138
だが、どんなに無愛想な奴が相手だろうが同じ人間である。意思疎通は出来る筈なので、二人は我慢できずに話し掛けようとしていた。ただしこれには相当な勇気がいる。なんせ相手は「俺には話し掛けるな」というオーラを出しているのだから何と言って声を出せばいいのか踏ん切りがつかない。「ちょっと寒くなってきたな」という日常生活で良く使う言葉を出せばいいのか、それとも「お前暗いぞ」と直接言ってしまうのが無難なのかそれさえも分からない。人間は心が読める訳ではないので、ちょっとした一言で相手を怒らせる可能性も微塵に存在するので、中々二人の口は動かなかった。それぐらい無愛想な人間に話しかけるという行為は勇気がいるので、彼らは嫌われている。そもそもお話しをするだけで勇気を振り絞る必要性など皆無に等しいのだから、無愛想な人間は知らず知らず相手を気遣わせてストレスを溜めさせるというとんでもない輩なので身の回りにそんな奴がいればビシッと言って然るべきなのは言うまでもない。
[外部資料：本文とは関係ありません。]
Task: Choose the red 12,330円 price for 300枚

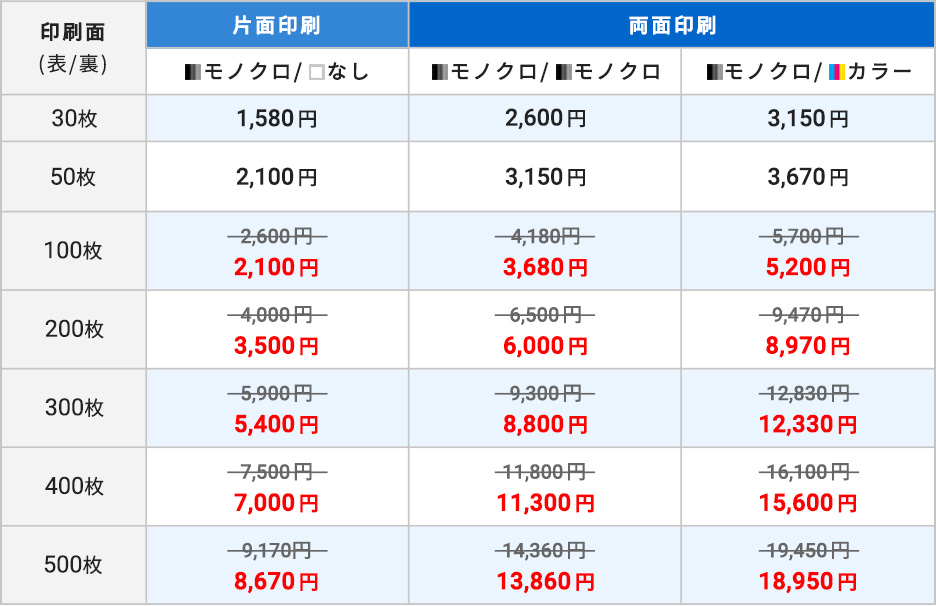Action: pos(808,425)
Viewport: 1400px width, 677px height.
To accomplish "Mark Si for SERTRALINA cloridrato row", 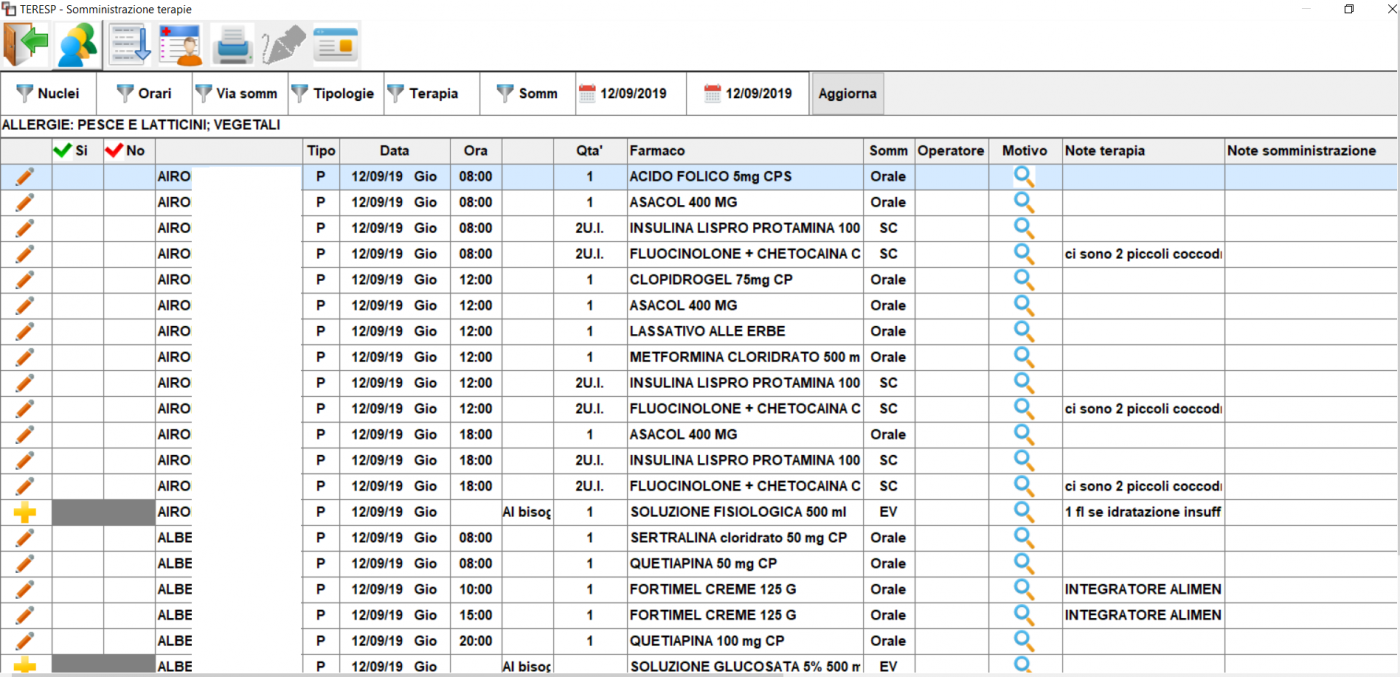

このように彼らは人の気持ちがどうなのか知らないで、ひたすら心の内に文句を抱えて生きているような輩ばかりなので相手にする時は最新の注意が必要だ。彼らはいつ爆発するか分からない時限爆弾のような物で、しかも爆発したら手が付けられなくなる可能性も多いにあるのが彼らの悪い部分だ。もう少し、言葉を使って喋ってくれるだけでどんなに有り難いかと、ダニーボーイとラストラッシュを比較して見ていると思えてくる。ラストラッシュは口から先に生まれてきたんじゃないかと疑う程、ぺらぺらと饒舌に話してくれるのだから此方としても良い気分になってくる。それとは裏腹に、ダニーボーイは常に悲しみを抱いているかのようにテンションが低くて、黒服も合わせて争議中なのかとツッコミを入れたくなるぐらいの無表情っぷりを貫いていた。もはやここまでくると、人間としての個性として認識させられるぐらいの無愛想っぷりなので以外にも清々しく思えてくる。だが、それでもダニーボーイは悪い空気を生み出している源となっているので、少しは注意が必要であった。
「もう疲れましたね。これ以上待っていられませんよ」
ハッキリ言うと、何もせずにボーっとして過ごしている時の方が働いている時よりも疲労感を感じる場合もある。それは朝起きた時、めちゃめちゃ体が疲れている時と丁度同じような感覚なのだ。そのような気持ちにさせられるぐらい、感じの悪い人間は疲労製造機に成りえているのだからプロ意識をもう少しだけ追及して欲しいと願う旺伝だった。少なくともプロ意識が芽生えてさえいれば、このような軽率な真似は出来る筈もなく、もし無愛想だったとしても自分のせいで会社の空気が悪くなっている事ぐらいは気がつく筈だ。それにも関わらず、自分の性格を治そうとしないのは人間性がおかしいと言うしかないが、とにかく自分は無愛想だと気が付かなければ人間として成長出来ない。少なくとも仏像のような面をするよりも、笑顔を振りまいていた方がよっぽど愛想があるのだからそうするべきなのだ。
「そうだな……ハッキリ言って俺も我慢の限界だ。病気ならともかく、健康体なのに無愛想にしているのは人間として有りえない行為だし、修正しないと」
まさしく旺伝の言う通りだ。奴等と徹底的に修正させて笑顔を振りまく優しい人間に芽生えさせないと意味が無い。人間の性格を変えるのは容易ではないが、本人を死ぬまで無愛想な人間にさせてしまうよりかは随分とマシな筈だ。